■ **What to do**:
**a)** In the model page, restate the paragraph beginning "Shallow diffusion model" more briefly, keeping its main facts.
**b)** Copy the part of the model page starting at "AgnesTachyon So-vits-svc 4.1" and ending at "install all dependencies.", word for word.

■ **Selected excerpt**:
+++

AgnesTachyon So-vits-svc 4.1 Model
A so-vits-svc 4.1 model of AgnesTachyon in Uma Musume: Pretty Derby.
Model Details
Model Description
This is a so-vits-svc 4.1 model of AgnesTachyon in Uma Musume: Pretty Derby.
- Developed by: svc-develop-team
- Trained by: 70295
- Model type: Audio to Audio
- License: CC BY-NC 4.0
Uses
- Clone the so-vits-svc repository and install all dependencies.
- Create a new folder named "models" and place the "AgnesTachyon" folder inside it.
- Navigate to the directory of "so-vits-svc" and execute the following command by replacing "xxx.wav" with the name of your source audio file and "x" with the desired key to raise/lower.
python inference_main.py -m "models/AgnesTachyon/AgnesTachyon.pth" -c "models/AgnesTachyon/config.json" -n "xxx.wav" -t x -s "AgnesTachyon"
Shallow diffusion model, cluster model and feature index model is also provided. Check the README.md file of the so-vits-svc project for more information.
Training Details
Training Data
All of the training data is extracted from the Windows client of Uma Musume: Pretty Derby using the umamusume-voice-text-extractor.
The copyright of the training dataset belongs to Cygames.

+++

■ **Material shown**:
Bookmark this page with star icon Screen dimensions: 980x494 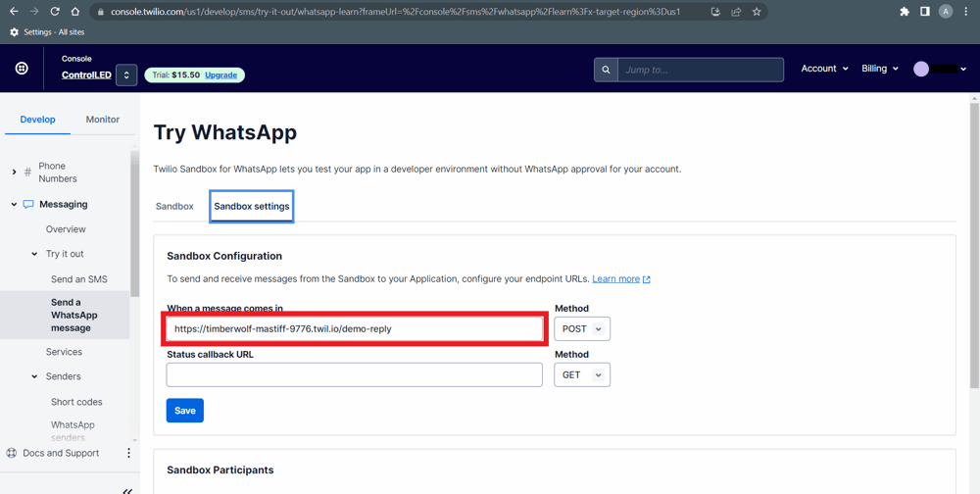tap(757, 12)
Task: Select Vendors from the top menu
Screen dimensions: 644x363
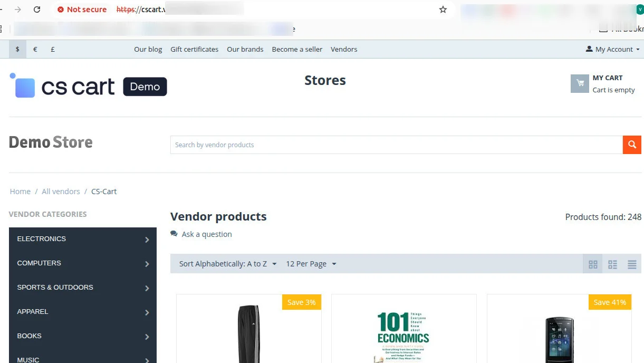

+++

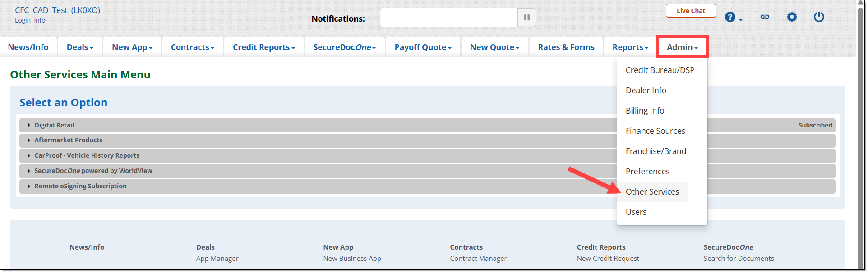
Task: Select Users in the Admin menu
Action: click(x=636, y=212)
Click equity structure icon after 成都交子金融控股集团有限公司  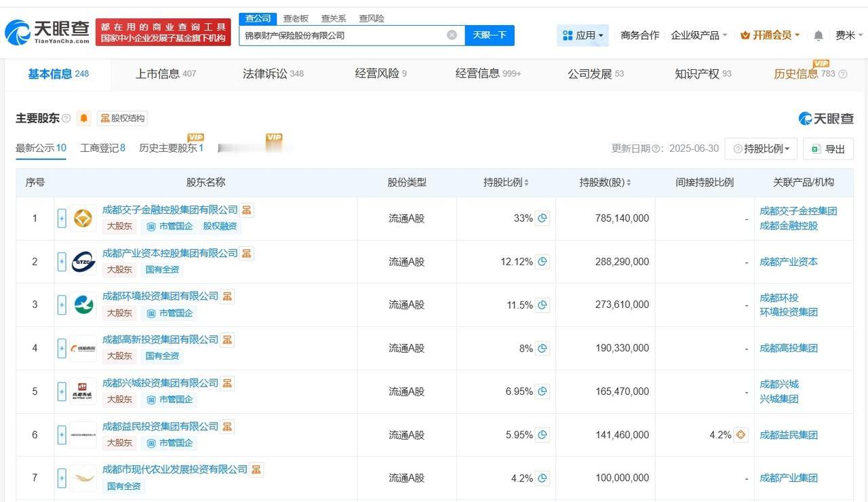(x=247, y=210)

+++

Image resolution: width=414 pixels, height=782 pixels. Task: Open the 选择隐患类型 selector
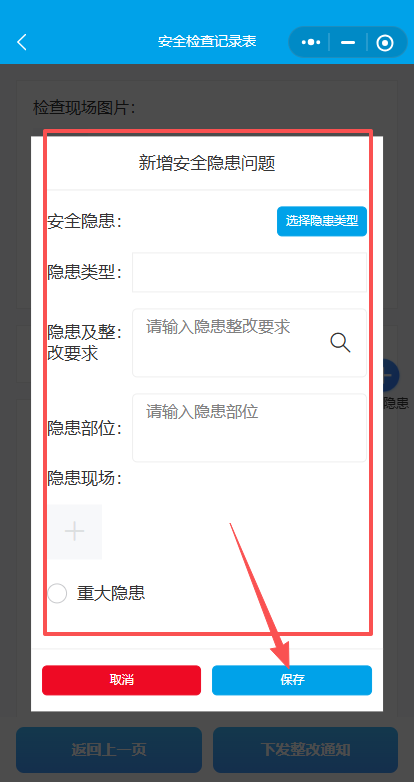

+++

■ **Answers below**:
**a)** The model also comes with shallow diffusion, cluster, and feature index models. The so-vits-svc project's README.md has more details.

**b)**
AgnesTachyon So-vits-svc 4.1 Model
A so-vits-svc 4.1 model of AgnesTachyon in Uma Musume: Pretty Derby.
Model Details
Model Description
This is a so-vits-svc 4.1 model of AgnesTachyon in Uma Musume: Pretty Derby.
- Developed by: svc-develop-team
- Trained by: 70295
- Model type: Audio to Audio
- License: CC BY-NC 4.0
Uses
- Clone the so-vits-svc repository and install all dependencies.